There were many challenges associated with the release. We have over 40 engineers contributing to our codebase and are trying to blend the best practices of the open source community and the experiences at closed source Web 2.0 companies like YouTube, Google, PayPal, DropBox, etc. We wanted to be open but fast and there are organizational challenges associated with this.

There are over 40 partners that are using Origin’s protocol. What are the most advanced use cases? What sector has the biggest potential for the Origin platform?

The most advanced are Jolyy [an online beauty booking platform] and HireGo [a peer-to-peer car sharing and rental startup] who have built demos based on our beta. We think home sharing is probably the use case most people think about due to high transaction value, low transaction volume, and relatively high tolerance to fees and latency.

According to your product brief, “A single user profile can be used across any third-party Origin DApp.” What’s your policy towards competing apps?

We will have no restrictions, treat everyone equally, and the use of our platform is permissionless and we are totally open source.

In your product brief you give an example of Craigslist, which thrived for over 20 years despite being outdated. Why do you think Origin could be a different story and push Uber, Airbnb out of the market faster?

I think cutting out the middleman and decentralizing these marketplaces to make them truly peer-to-peer instead of peer-to-corporate-monopoly-to-peer is a really powerful disruptive idea.
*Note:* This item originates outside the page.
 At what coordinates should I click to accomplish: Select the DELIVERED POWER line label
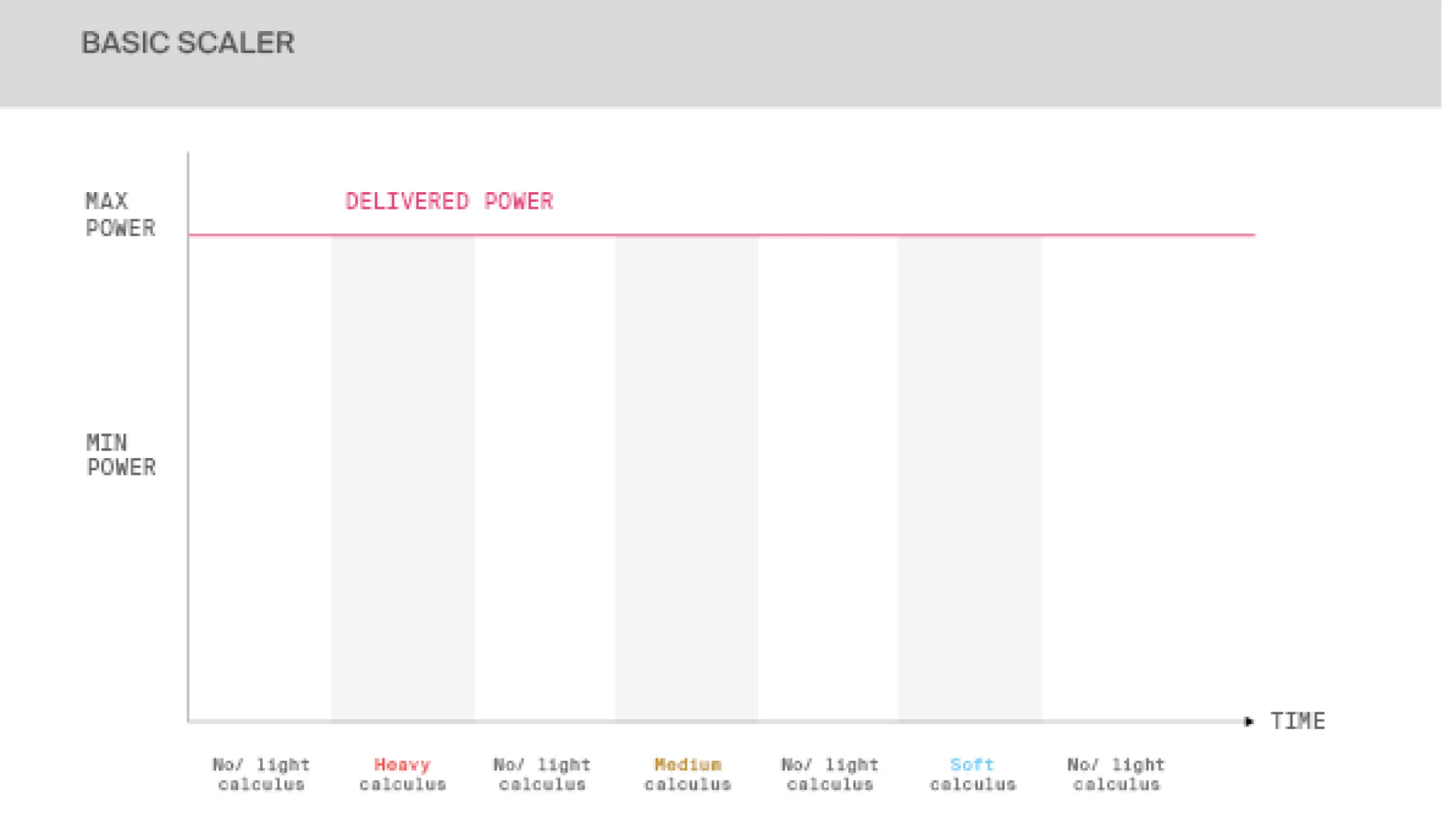(449, 202)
This is completely different than simply trying to become a “better Craigslist” or “better Airbnb”. We are trying to change the whole base structure of how the sharing economy operates to make it more logical, fair, and open.

How do you think Uber and other major players will respond to platforms such as Origin? Who are your biggest competitors among blockchain-based startups?

I think many of them already have blockchain R&D [research and development] groups but do not know their strategy for preventing disruption. I would say District0x [a network of decentralized markets and communities], OpenBazaar [a decentralized marketplace], and ShareRing [a sharing economy platform] are our most talked about competitors. They are all aiming to do similar things as Origin but in very different ways.

How will you make money and when are you planning to become profitable?

We will potentially offer several value added services such as consulting, customer service, arbitration, and insurance pooling etc. Think things that need economies of scale that benefit from small marketplaces pooling together.

Recently, Yu Pan, a co-founder of PayPal and the first employee at YouTube, as an early software engineer, Cuong Do, the former head of Dropbox NYC Engineering, joined your team and there are more jobs opening at the moment. Are there any other major announcements coming?

Yes, more big hires are coming. We have two main sources of hires, the open source community who is interested in our project, and our very strong network of engineers who are not in the blockchain space. We’ve found we can have them caught up extremely quickly and start contributing right away to smart contract development.
I think the lack of smart contract developers or lack of professionals is only a huge problem if you look for people with tons of blockchain specific experience. We hope to launch new versions of our beta every 2-4 weeks until mainnet launch. Now, we are specifically looking for a PR person and engineers.